◆ Data
# # # # #
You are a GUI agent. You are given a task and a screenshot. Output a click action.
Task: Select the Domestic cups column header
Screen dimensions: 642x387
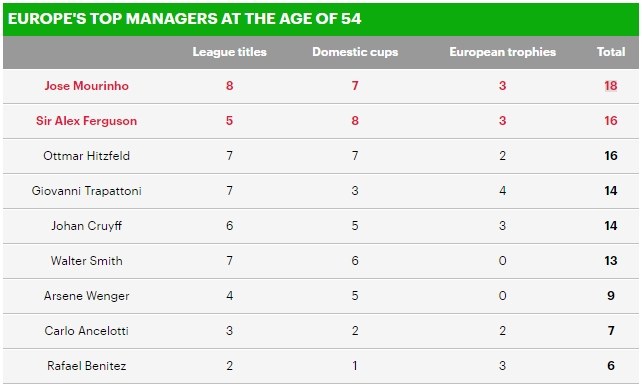[x=355, y=52]
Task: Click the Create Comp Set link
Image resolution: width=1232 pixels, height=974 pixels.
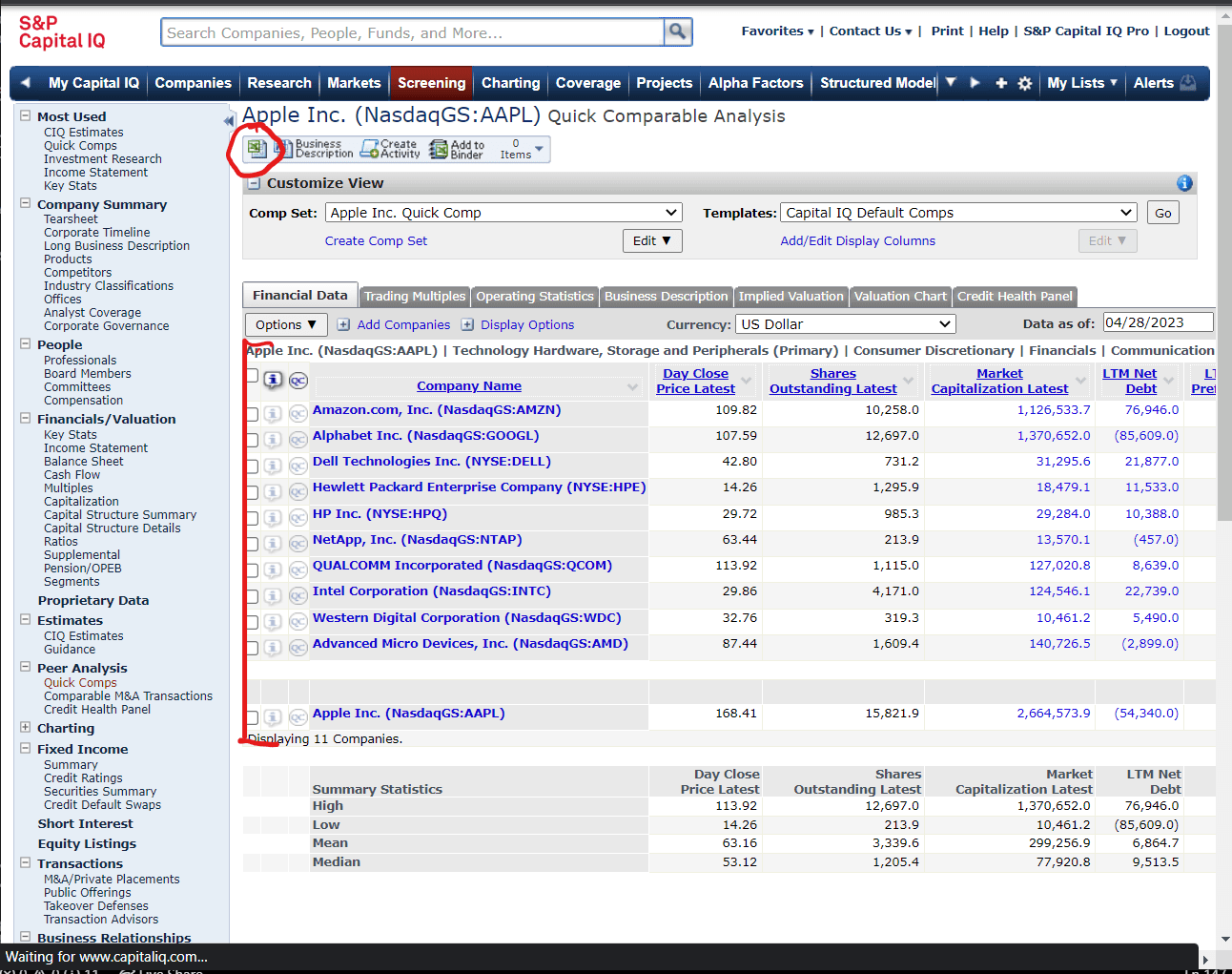Action: (x=376, y=240)
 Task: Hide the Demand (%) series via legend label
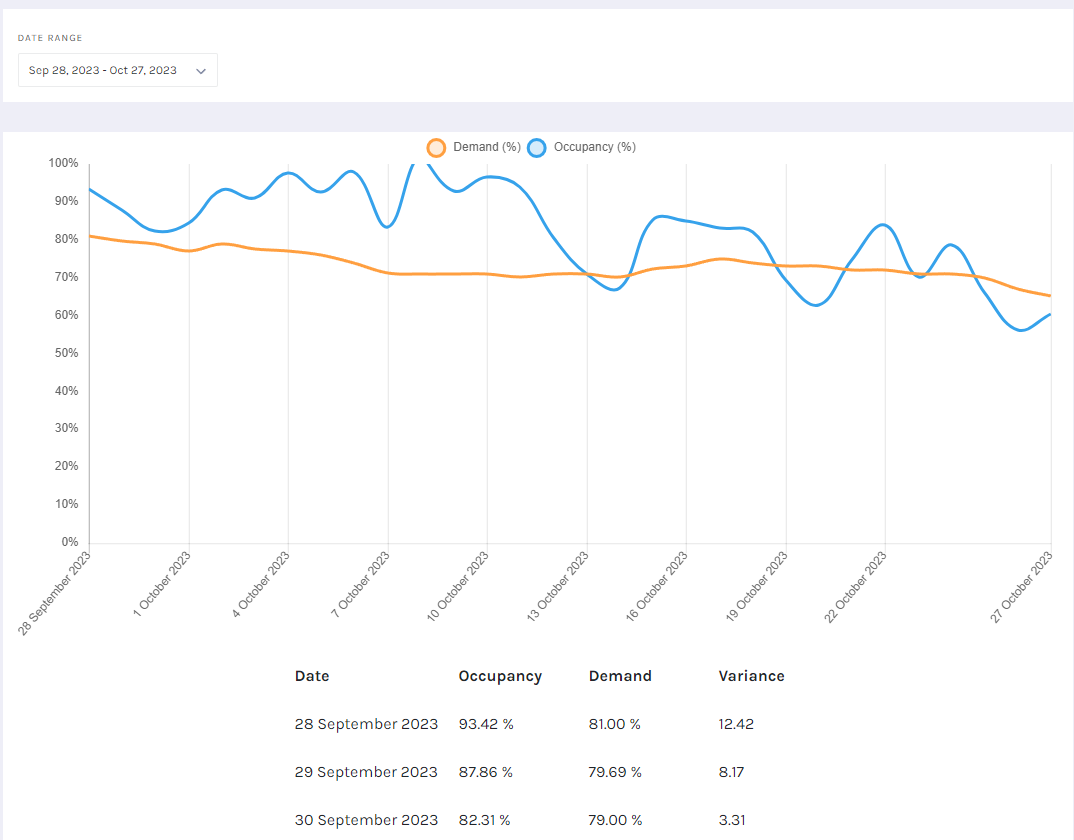click(x=487, y=147)
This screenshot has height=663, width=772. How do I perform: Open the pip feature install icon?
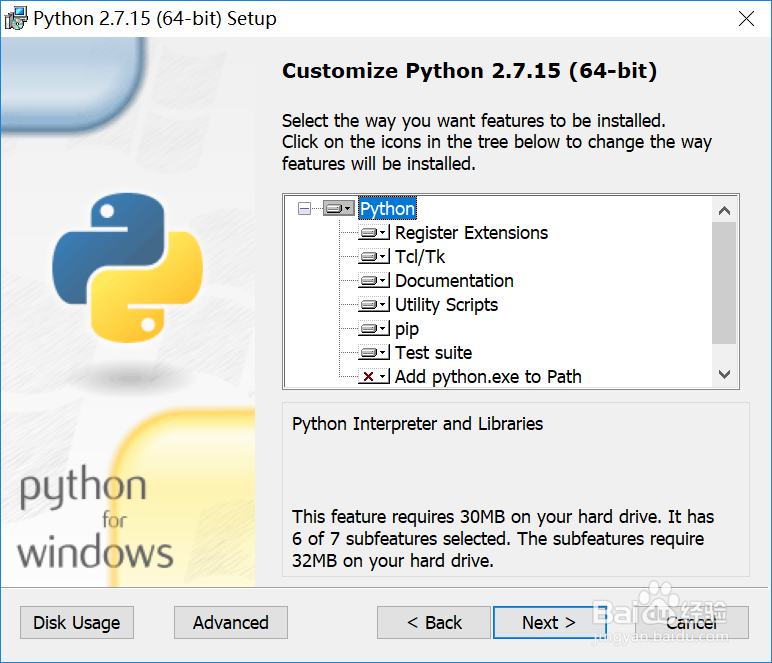[374, 329]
# # # # #
When a picture appears among the entries, skip it; transcribe everything else exactly.

You are a GUI agent. You are given a task and a screenshot. Output a click action.
Task: Select the Domestic cups column header
Screen dimensions: 642x387
[x=355, y=52]
Task: Click the Create Comp Set link
Image resolution: width=1232 pixels, height=974 pixels.
Action: (x=376, y=240)
 Task: Hide the Demand (%) series via legend label
click(x=487, y=147)
This screenshot has height=663, width=772. How do I perform: Open the pip feature install icon?
[374, 329]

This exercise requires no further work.